Policymakers have also pinned hopes on easing inflation, helping the central bank take a breather in its rate hike moves.

South Korea's inflation grew at a faster pace of 3.8 percent in October, staying above 3 percent for the third consecutive month, due to higher prices of energy and farm goods.

It is the third month in a row that the annual price growth has picked up pace.

But oil prices have been stabilizing in the face of the Israel-Hamas war, possibly helping inflation ease down the road, a development that supports the central bank's rate freeze.

The central bank is also paying keen attention to rising household debts, which could help domestic demand weaken.

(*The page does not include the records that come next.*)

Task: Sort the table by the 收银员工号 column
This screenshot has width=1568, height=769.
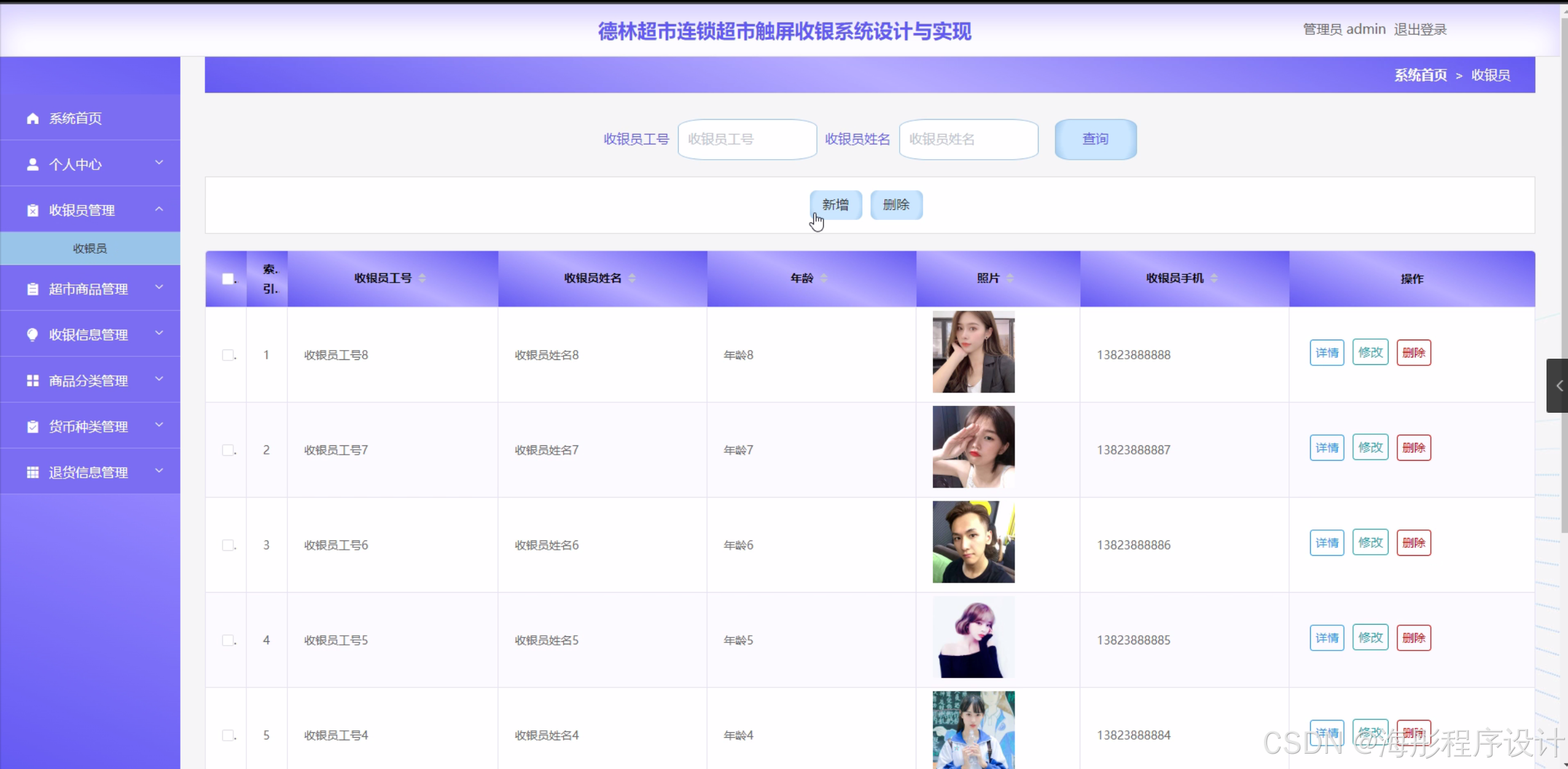Action: pos(422,278)
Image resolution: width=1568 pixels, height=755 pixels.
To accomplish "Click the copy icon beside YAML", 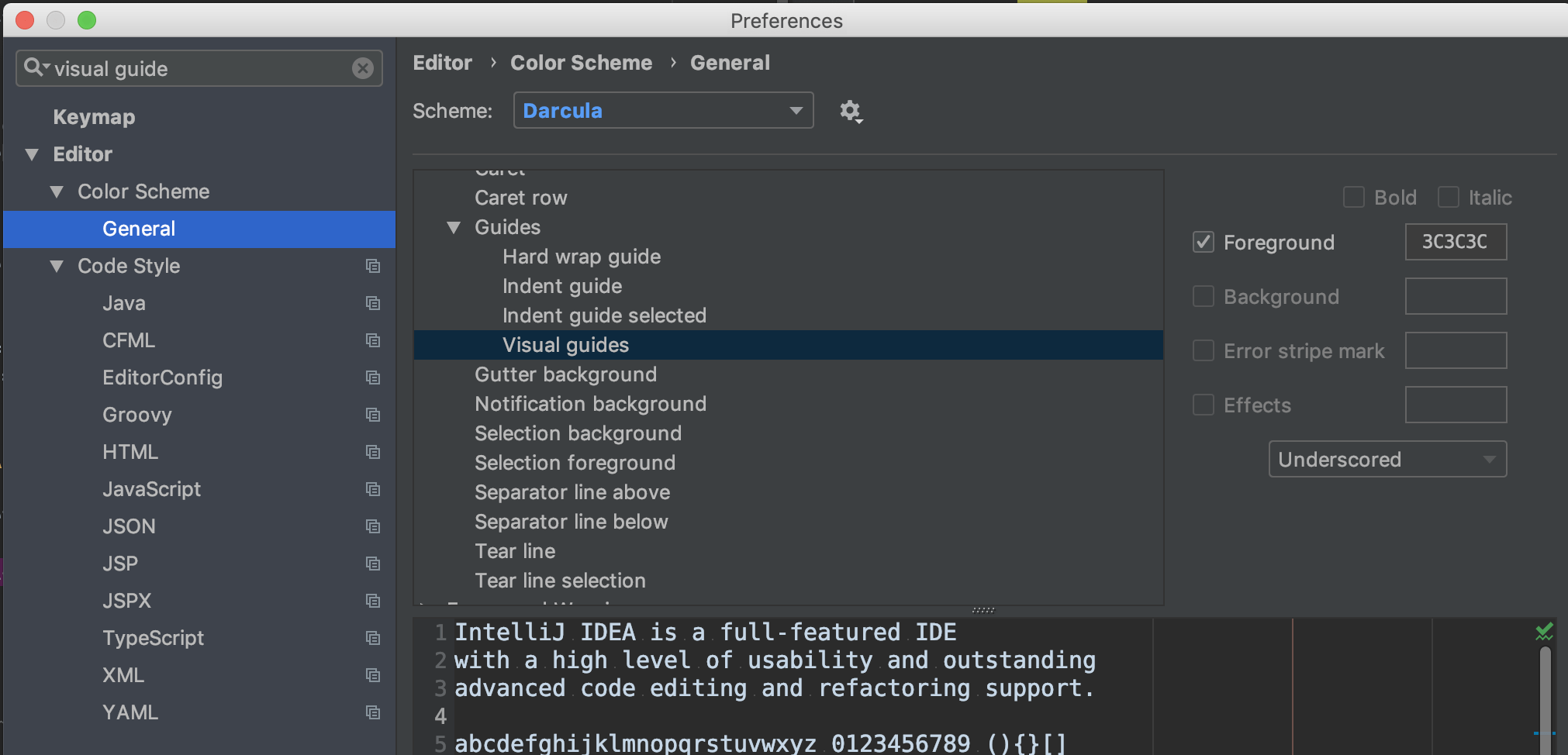I will (x=373, y=712).
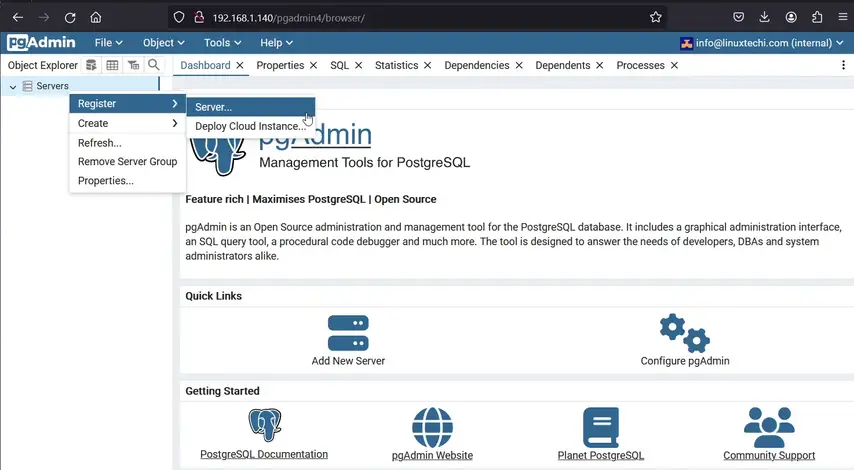The image size is (854, 470).
Task: Click the browser address bar
Action: click(420, 17)
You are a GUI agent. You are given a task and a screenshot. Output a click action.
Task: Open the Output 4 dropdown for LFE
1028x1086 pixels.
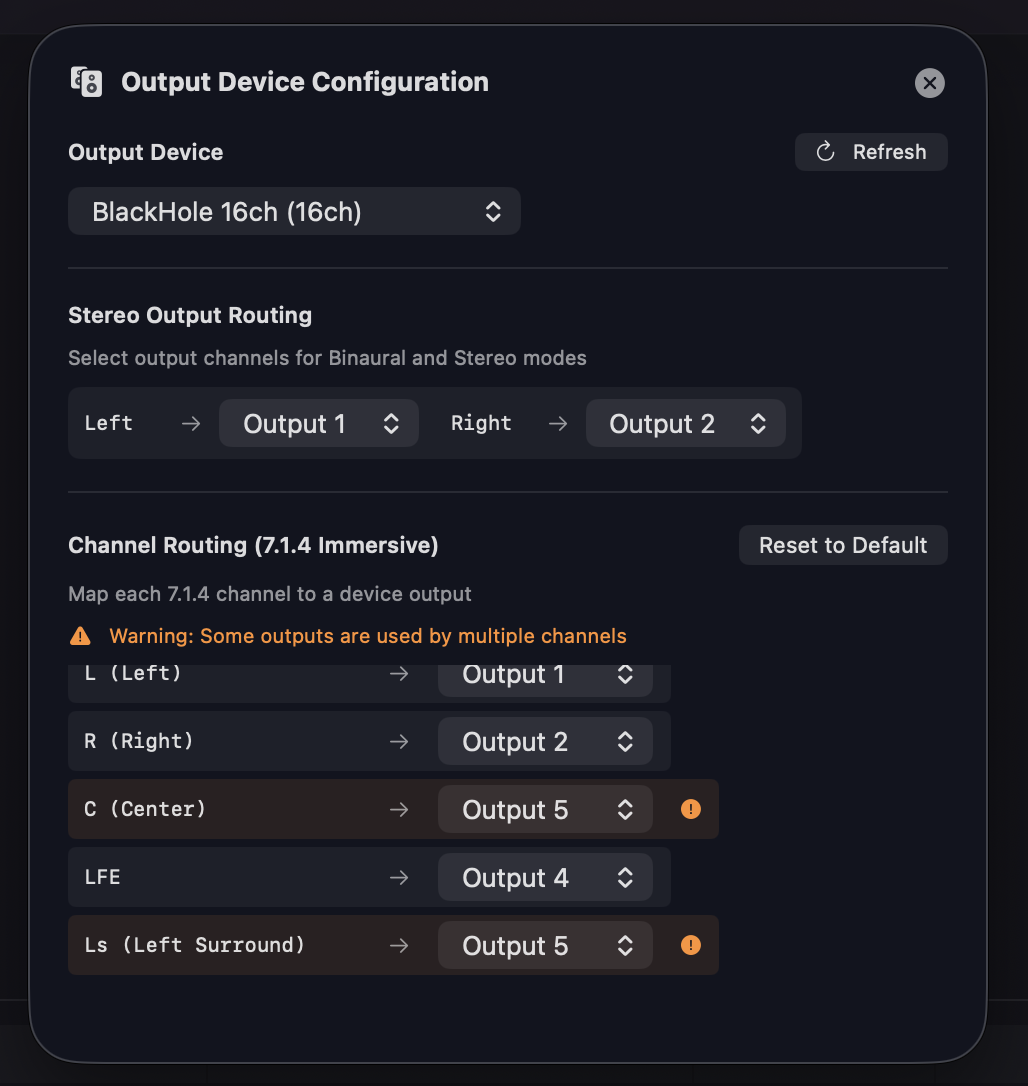545,877
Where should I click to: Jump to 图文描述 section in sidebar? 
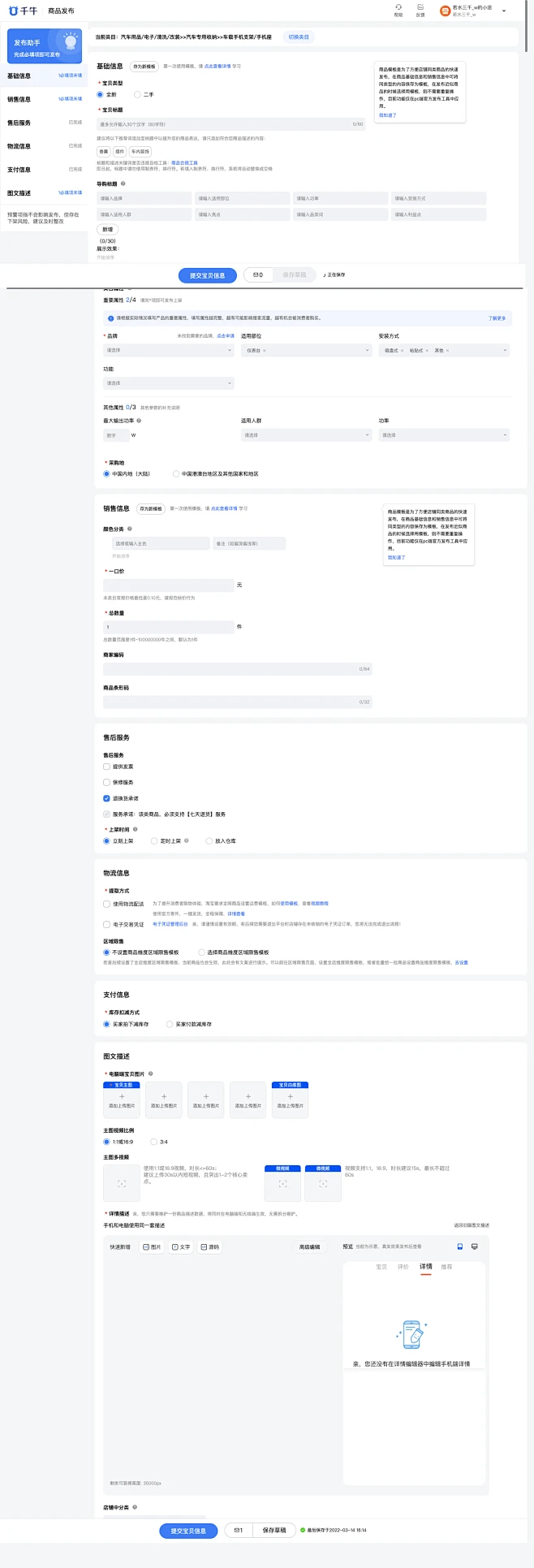click(19, 193)
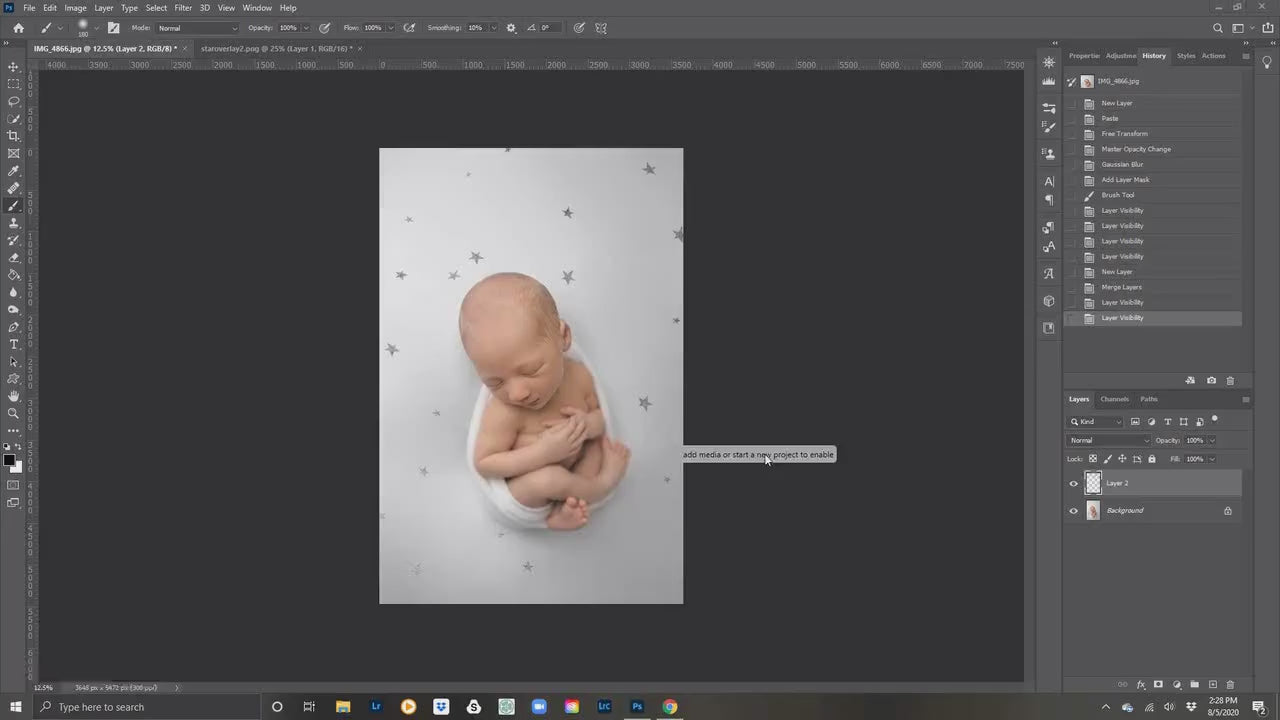1280x720 pixels.
Task: Click the Gaussian Blur history state
Action: pyautogui.click(x=1124, y=164)
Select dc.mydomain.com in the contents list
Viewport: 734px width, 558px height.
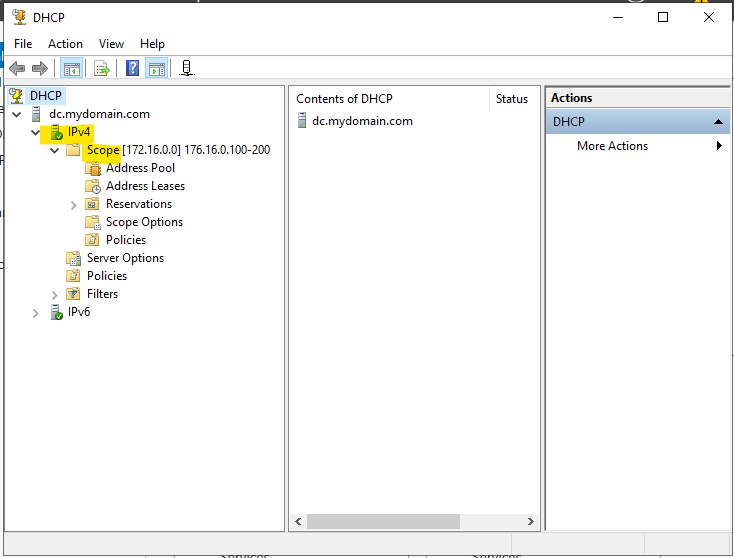coord(361,121)
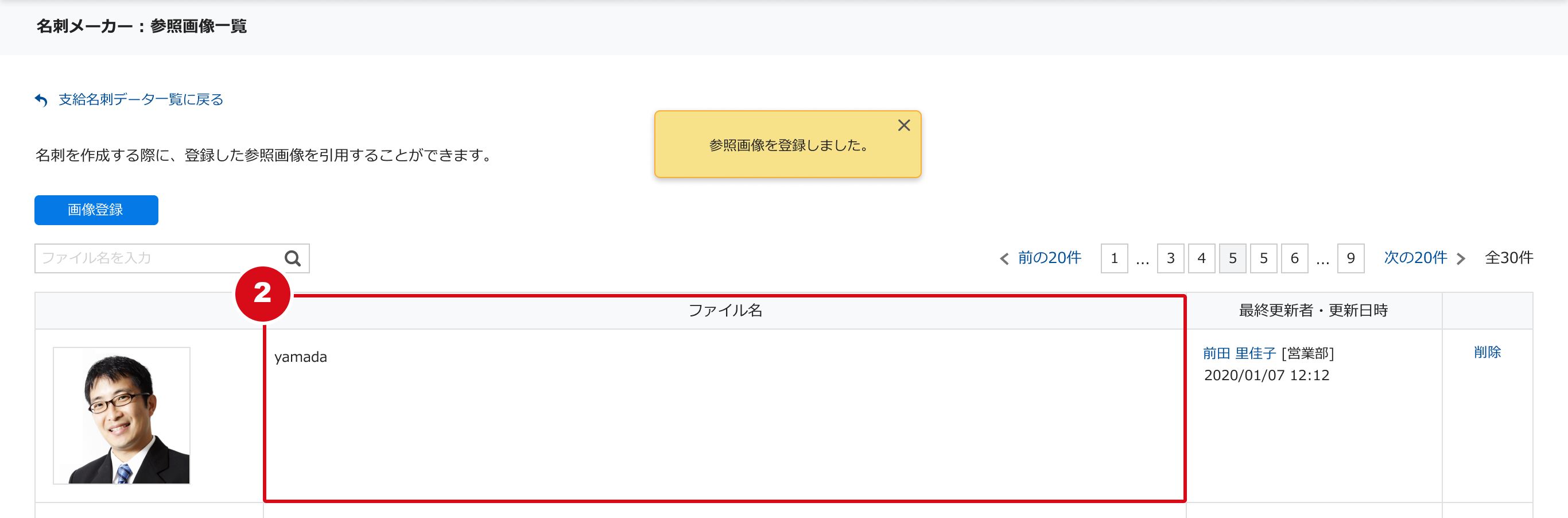Screen dimensions: 1568x518
Task: Open the 支給名刺データ一覧に戻る link
Action: (x=141, y=100)
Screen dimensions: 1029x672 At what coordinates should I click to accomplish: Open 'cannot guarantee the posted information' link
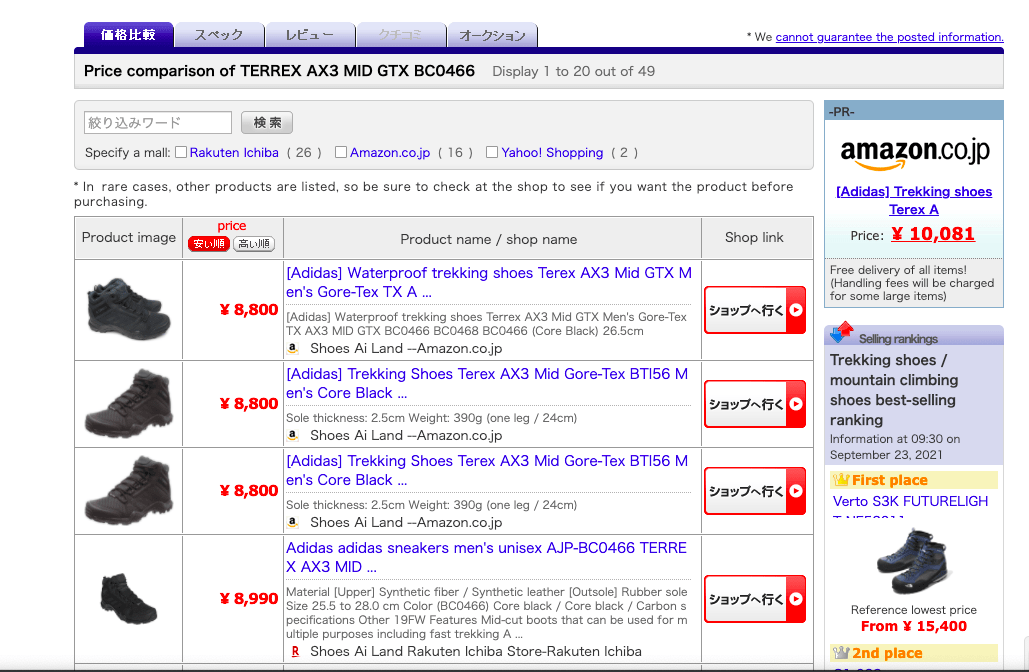point(889,37)
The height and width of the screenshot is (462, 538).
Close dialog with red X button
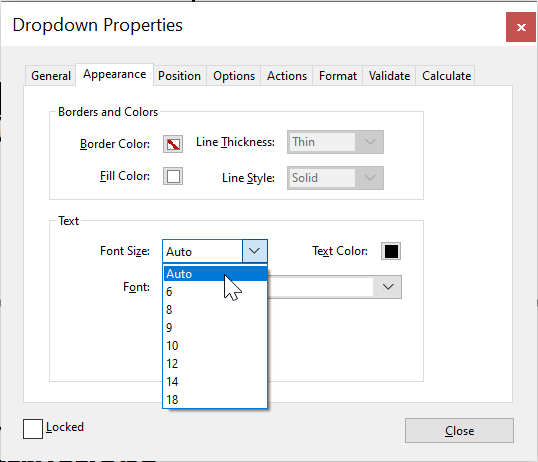(x=521, y=27)
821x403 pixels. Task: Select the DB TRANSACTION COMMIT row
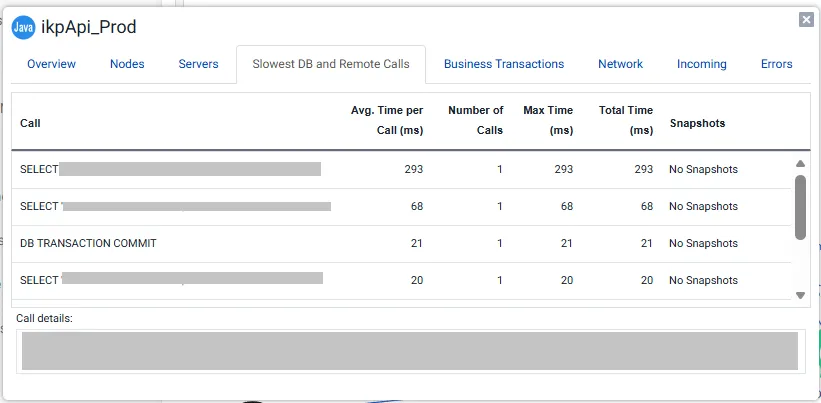point(88,243)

Household loans extended by banks in South Korea rose for the seventh straight month in October, led by rising home-backed loans amid high borrowing costs.

Banks' outstanding household loans reached a record high of 1,086.6 trillion won (US$833.6 billion) at end-October, up 6.8 trillion won from a month earlier, accelerating from a 4.8 trillion-won rise the previous month and marking an on-month increase for the seventh month in a row.

The BOK's rate freeze also came in the face of the rate difference with the United States widening.

Higher rates in the U.S. are feared to prompt money outflows from South Korea, thereby weakening the local currency against the dollar and exerting upward inflation pressure by making imports more expensive.

Early this month, the Fed held its benchmark lending rate steady at a 22-year high for the second consecutive time as it keeps striving to bring down inflation to its 2 percent target.

The Fed kept the rate between 5.25 and 5.50 percent, but it left open the possibility of a rate change later to achieve "maximum" employment and its inflation target.

The Fed started its aggressive campaign of rate hikes in March last year to tame inflation.

Next month, the Fed is widely expected to stand pat again.